Jeez, just found this in his thumb drive…

Dusting cinnamon powder over his pomegranate-tree oil and organic frangipani iced mocha in the clinically pristine surroundings of the newly renovated IFC Mall branch of Pacific Coffee, wild American friend Odell

I’ll spare you the rest, but I mean puhleeze! I never ever drink that shit OK? I just have regular.  He’s just making this stuff up and it’s like complete BS from start to finish.

OK, so where is he? Apparently Southeast Asia (But I guess not Thailand cos the Hong Kong government says it’s dangerous and obviously if they say so it must be true right?.)  Not sure what he’s up to. Who cares. Obviously some place where they still don’t have internet but apparently he’s rigging up some sort of system with rickshaws and he’s on line later today or tomorrow.  OK that’s it. Outta here.

The voice of Suzy: “I’ve come home to my mothers…”

Concentration Moon - Zappa

Hey that’s another freakin 10 years for mutilating the flag right?!

Emergency update from Odell (2)

Monday, May 3rd, 2010

Anyone out there get up like really early in the morning? Like me today. It used to be that RTHK 3 just played some kinda taped show with all music and no talk right up to the morning news show at 6.30.  then maybe 3 or 4 months back, cant realy remember, they put a real live DJ on.

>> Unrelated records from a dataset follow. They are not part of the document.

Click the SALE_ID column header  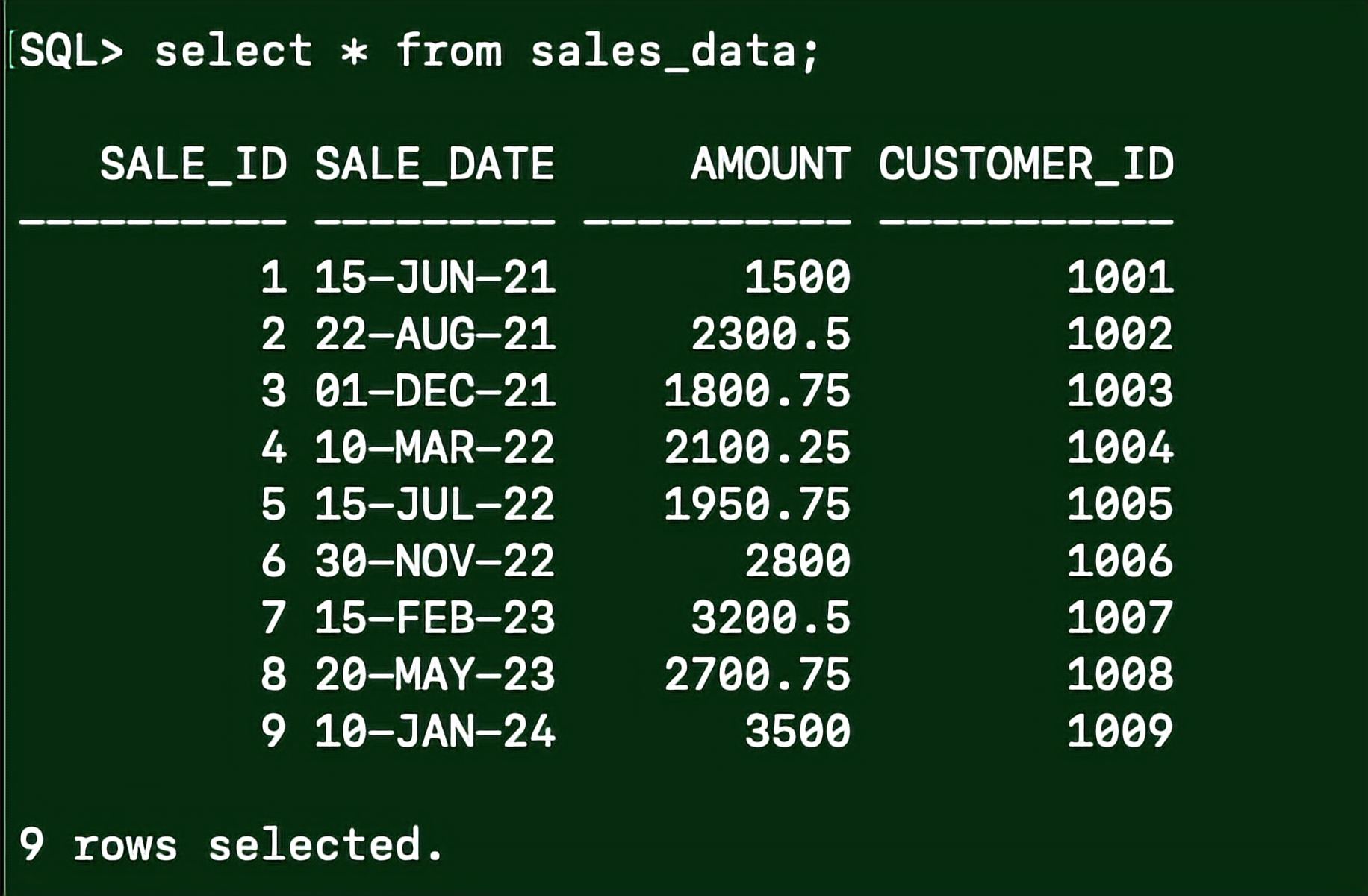click(193, 164)
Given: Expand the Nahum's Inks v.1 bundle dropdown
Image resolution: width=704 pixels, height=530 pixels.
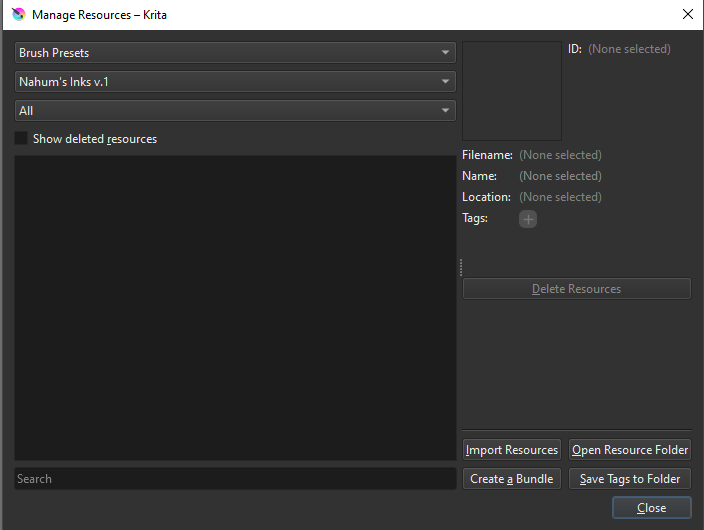Looking at the screenshot, I should [x=235, y=82].
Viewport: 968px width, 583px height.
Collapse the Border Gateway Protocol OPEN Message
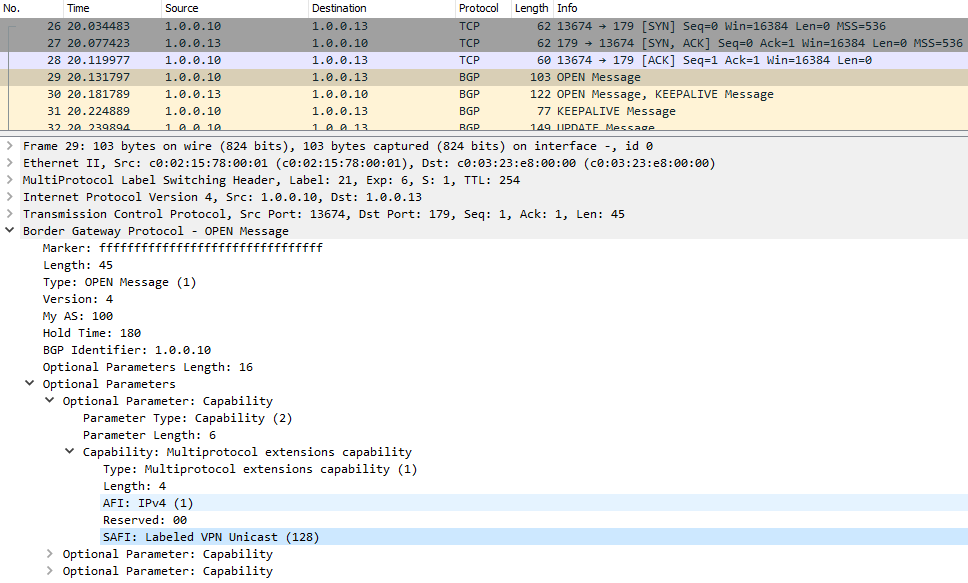pos(10,231)
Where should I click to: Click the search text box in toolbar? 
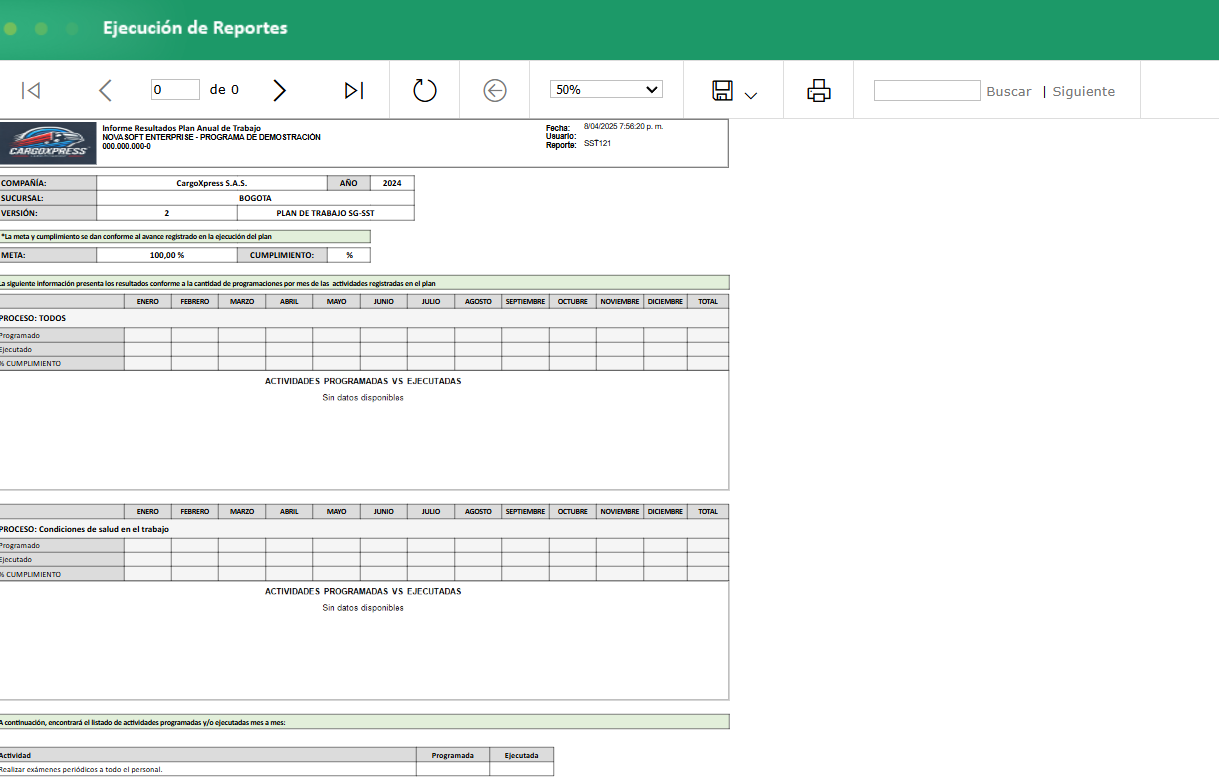click(x=927, y=90)
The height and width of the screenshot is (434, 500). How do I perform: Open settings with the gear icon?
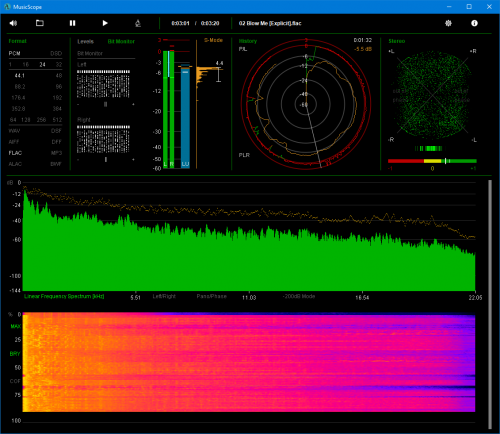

This guy Tim Littlechild. (They don’t have any cash right? So maybe he does this show for free like an intern, who knows?)

So I have to listen to this guy screamin at me FREAKIN LOUD the minute I wake up and I tell you this guy just TALKS an TALKS and TALKS. It doesn’t stop. He talks over the beginning of the record then the middle, then the end. Then he finds some retard excuse to talk some more like read some half-assed crap like a list or celebrity gossip as suggested in Being a Morning DJ For Dummies  And most of the time it’s between songs and he’s just blabbing away at 100mph and really seriously urgent and frantic like he’s kinda desperate to tell you.

Know what I think?  (Dead giveaway really – just listen to him)  He’s on speed.

Why not?  He has to get up even earlier in the morning than the listeners, so I reckon he just pulls an all-nighter in Wanchai or somewhere and drops a black beauty around midnight and gets to the station all sweating and hyper and Zingggg! “Hello good morning listeners blabbah blabbah blabbah, let me shout at you at 100 mph while youre still half asleep.”

Am I right or what?

Also, the music he plays just sucks, I mean who wants to hear Two Doors Down by the Mystery Jets at 20 to 6? Totally f***ks up your hangover I tell you. I just wanna know the weather.

Mind you on the subject of bad music…

Click to hear Martha - Jefferson Airplane

(This music is just freakin impossible to listen to.  Sorry.)